Das Amtsgericht lehnte den Entbindungsantrag des Betroffenen ab und verwarf seinen Einspruch, nachdem er nicht zur Hauptverhandlung erschien. Hiergegen legte der Betroffene Rechtsmittel ein, welches sein Verteidiger mit der Verfahrens- und der Sachrüge begründete und hilfsweise die Wiedereinsetzung wegen der versäumten Hauptverhandlung beantragte. Den Wiedereinsetzungsantrag verwarf das Amtsgericht als unbegründet. Auf die hiergegen gerichtete sofortige Beschwerde des Betroffenen hob das Landgericht diesen Beschluss auf, da es davon ausging, das Amtsgericht dürfe über die Wiedereinsetzung erst nach Abschluss des Rechtsbeschwerdeverfahrens entscheiden.

Nach Ansicht des KG steht der Umstand, dass der Wiedereinsetzungsantrag noch nicht erledigt ist, der Entscheidung über den Antrag auf Zulassung der Rechtsbeschwerde nicht entgegen. Zwar sei gemäß §§ 79, 80 OWiG i.V.m. § 342 Abs. 2 StPO die Entscheidung über den Zulassungsantrag bis zur Erledigung des Wiedereinsetzungsantrags aufzuschieben, auch wenn die Wiedereinsetzung nur hilfsweise beantragt worden ist. Dieser Vorrang gelte hier nicht, da der Wiedereinsetzungsantrag nicht mit dem Rechtsmittel verbunden worden, sondern erst nachträglich gestellt und damit gemäß § 342 Abs. 3 StPO unzulässig sei.

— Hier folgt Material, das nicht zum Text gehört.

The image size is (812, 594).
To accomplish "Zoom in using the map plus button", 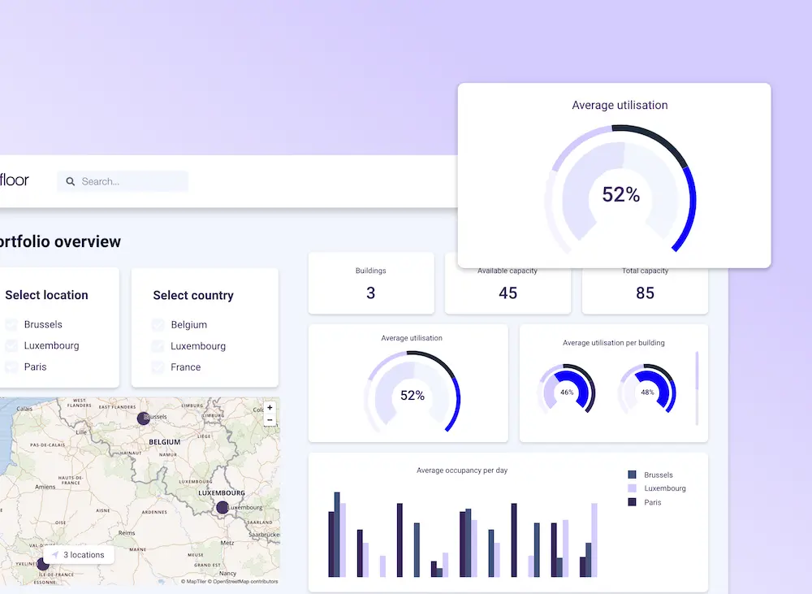I will tap(269, 406).
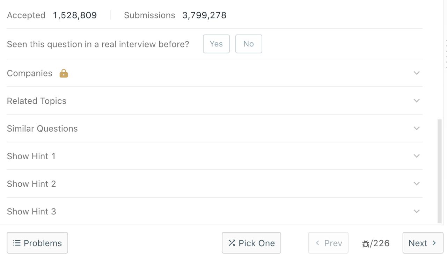Viewport: 447px width, 257px height.
Task: Click the list icon on Problems button
Action: 17,243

KG, Beschluss vom 11.12.2017 – 3 Ws (B) 310/17

Auf den Antrag des Betroffenen wird die Rechtsbeschwerde gegen das Urteil des Amtsgerichts Tiergarten in Berlin vom 29. Juni 2017 zugelassen.

Auf die Rechtsbeschwerde wird das vorgenannte Urteil mit den zugrunde liegenden Feststellungen aufgehoben.

Die Sache wird zu neuer Verhandlung und Entscheidung – auch über die Kosten der Rechtsbeschwerde – an das Amtsgericht Tiergarten zurückverwiesen.

Gründe

I.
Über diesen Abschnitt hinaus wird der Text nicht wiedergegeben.